Exercise
Print every entry again, precisely as written.

Dataset entries
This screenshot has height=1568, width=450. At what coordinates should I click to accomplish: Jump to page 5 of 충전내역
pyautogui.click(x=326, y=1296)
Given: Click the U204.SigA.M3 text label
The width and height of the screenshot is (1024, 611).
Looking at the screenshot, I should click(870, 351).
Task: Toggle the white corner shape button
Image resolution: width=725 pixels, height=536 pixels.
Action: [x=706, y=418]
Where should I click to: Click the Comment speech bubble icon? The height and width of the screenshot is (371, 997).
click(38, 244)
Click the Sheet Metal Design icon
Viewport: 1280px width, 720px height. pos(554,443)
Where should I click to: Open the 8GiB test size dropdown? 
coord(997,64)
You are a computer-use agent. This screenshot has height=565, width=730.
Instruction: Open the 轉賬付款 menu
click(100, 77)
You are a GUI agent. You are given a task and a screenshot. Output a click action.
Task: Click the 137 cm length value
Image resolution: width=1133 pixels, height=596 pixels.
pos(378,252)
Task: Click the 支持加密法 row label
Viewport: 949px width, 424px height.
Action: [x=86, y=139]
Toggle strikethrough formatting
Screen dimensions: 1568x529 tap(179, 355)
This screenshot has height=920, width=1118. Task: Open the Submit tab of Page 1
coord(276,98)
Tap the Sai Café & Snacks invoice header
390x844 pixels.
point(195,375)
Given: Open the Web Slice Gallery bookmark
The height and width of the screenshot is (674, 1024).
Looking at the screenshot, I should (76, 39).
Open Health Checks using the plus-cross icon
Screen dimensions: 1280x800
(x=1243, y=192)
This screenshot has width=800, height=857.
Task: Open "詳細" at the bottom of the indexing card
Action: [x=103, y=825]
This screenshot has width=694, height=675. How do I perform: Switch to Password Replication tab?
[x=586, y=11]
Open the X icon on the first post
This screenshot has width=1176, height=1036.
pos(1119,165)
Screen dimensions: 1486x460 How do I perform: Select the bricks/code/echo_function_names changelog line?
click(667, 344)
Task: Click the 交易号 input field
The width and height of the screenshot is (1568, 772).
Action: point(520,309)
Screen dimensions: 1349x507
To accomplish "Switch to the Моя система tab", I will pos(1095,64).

Response
This screenshot has height=1568, width=450. At what coordinates should I click to accomplish: Jump to page 5 of 충전내역
pyautogui.click(x=326, y=1296)
Given: Click the U204.SigA.M3 text label
The width and height of the screenshot is (1024, 611).
Looking at the screenshot, I should click(870, 351).
Task: Toggle the white corner shape button
Image resolution: width=725 pixels, height=536 pixels.
Action: [x=706, y=418]
Where should I click to: Click the Comment speech bubble icon? The height and width of the screenshot is (371, 997).
click(38, 244)
Click the Sheet Metal Design icon
Viewport: 1280px width, 720px height. pos(554,443)
Where should I click to: Open the 8GiB test size dropdown? 
coord(997,64)
You are a computer-use agent. This screenshot has height=565, width=730.
Instruction: Open the 轉賬付款 menu
click(100, 77)
You are a GUI agent. You are given a task and a screenshot. Output a click action.
Task: Click the 137 cm length value
Image resolution: width=1133 pixels, height=596 pixels.
pos(378,252)
Task: Click the 支持加密法 row label
Viewport: 949px width, 424px height.
Action: [x=86, y=139]
Toggle strikethrough formatting
Screen dimensions: 1568x529 tap(179, 355)
This screenshot has height=920, width=1118. Task: Open the Submit tab of Page 1
coord(276,98)
Tap the Sai Café & Snacks invoice header
390x844 pixels.
point(195,375)
Given: Open the Web Slice Gallery bookmark
The height and width of the screenshot is (674, 1024).
Looking at the screenshot, I should (76, 39).
Open Health Checks using the plus-cross icon
Screen dimensions: 1280x800
(x=1243, y=192)
This screenshot has width=800, height=857.
Task: Open "詳細" at the bottom of the indexing card
Action: [x=103, y=825]
This screenshot has width=694, height=675. How do I perform: Switch to Password Replication tab?
[x=586, y=11]
Open the X icon on the first post
This screenshot has width=1176, height=1036.
pos(1119,165)
Screen dimensions: 1486x460 How do I perform: Select the bricks/code/echo_function_names changelog line?
click(667, 344)
Task: Click the 交易号 input field
The width and height of the screenshot is (1568, 772).
Action: point(520,309)
Screen dimensions: 1349x507
To accomplish "Switch to the Моя система tab", I will pos(1095,64).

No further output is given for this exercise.